To, czy jest się powołanym przez Boga do głoszenia Go innym, według ks. Kieniewicza, każdy potrafi rozpoznać w swoim sercu. - Bóg daje ci pewne doświadczenie i posyła cię do ludzi. Mówisz: "Nie nadaję się". Jeśli On cię posłał, to się nadajesz. Tyle ci wystarczy - uspakajał.

- Kiedy głosić? Wydawałoby się, że zawsze. Rzecz nie jest taka prosta. Jeśli masz doświadczenie dialogu z Bogiem, to będziesz wiedział, że Duch cię wzywa do tego, czy masz mówić, czy milczeć. Rzecz w tym , czy jesteś w nieustannym dialogu z Bogiem - mówił.
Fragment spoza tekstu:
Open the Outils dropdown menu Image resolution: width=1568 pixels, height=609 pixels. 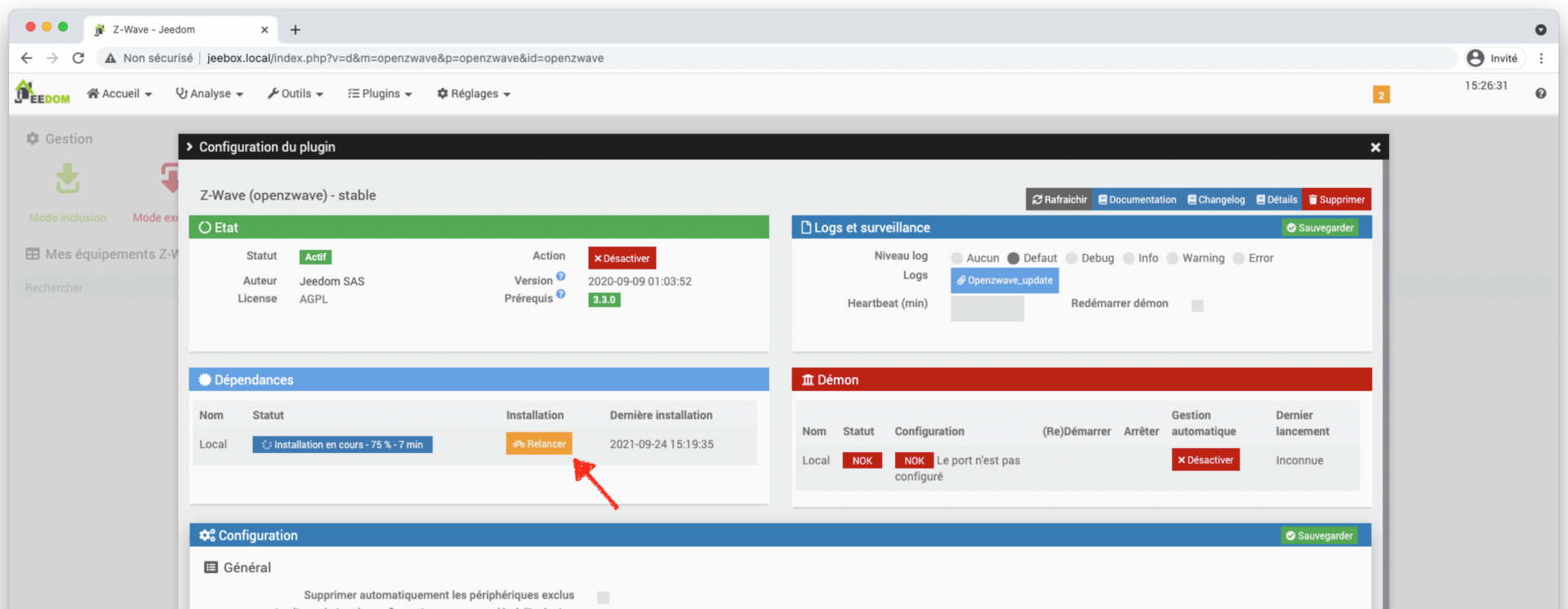tap(295, 94)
Natomiast jeśli już ewangelizator decyduje się na głoszenie Ewangelii z mocą Ducha Świętego, to nie powinien się lękać o to, czy mu wystarczy sił. - Ponieważ siły daje Ten, który posyła. Natomiast mamy to robić tak, by Jezusa nie przysłonić, ponieważ tylko On jest ważny - zaznaczał.
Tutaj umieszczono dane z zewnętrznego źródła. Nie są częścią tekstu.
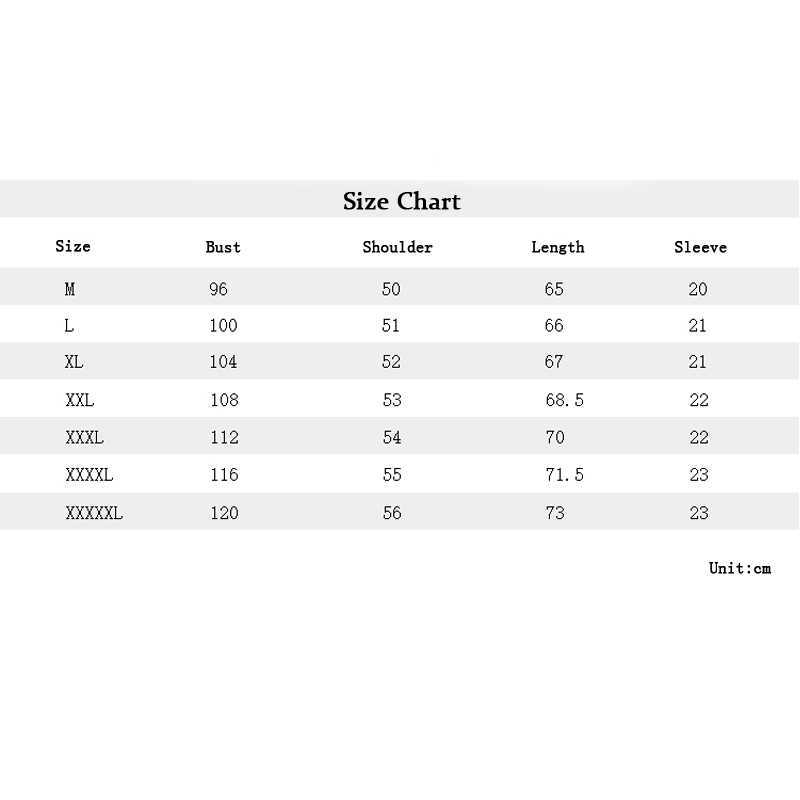Viewport: 800px width, 800px height.
Task: Click length value 68.5
Action: pos(564,400)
Co więcej, nie chodzi o to, by głosić Ewangelię każdemu, ale by rzeczywiście ograniczyć się do roli listonosza, Bogu pozostawiając wybór adresata. - Mam głosić Jezusa temu, do kogo rzeczywiście jestem posłany, niekoniecznie pierwszemu napotkanemu - powiedział ks. Kieniewicz, tłumacząc, że być może wielu ludzi wokół nas jeszcze nie jest gotowych na przyjęcie Bożego orędzia, dlatego nie do nas należy spekulowanie, co się z nimi stanie, bowiem spekulacje odrywają człowieka od Boga. - Profesjonalizm głoszenia polega na posłuszeństwie słowu Bożemu i Duchowi Świętemu w wypełnieniu misji, którą Bóg daje. Mam być profesjonalistą właśnie w tym, w przeciwnym razie zacznę uciekać od Boga, jak Eliasz na górę Karmel.

Na zakończenie Mszy św. ks. Rafał Jarosiewicz sprezentował ks. Kieniewiczowi "koguta" samochodowego, czyli gadżet jednej z akcji SNE "Ewangelia na dachach".

W sobotę kolejne spotkania V Forum Charyzmatycznego. Nauki wygłoszą o. Janusz Jędryszek OFM Conv, ks. prof. dr hab. Janusz Lemański, Małgorzata i Tomasz Terlikowscy (Wspólnota Emmanuel), s. Tomasza Potrzebowska CSC, o. Waldemar Korba OFM Cap.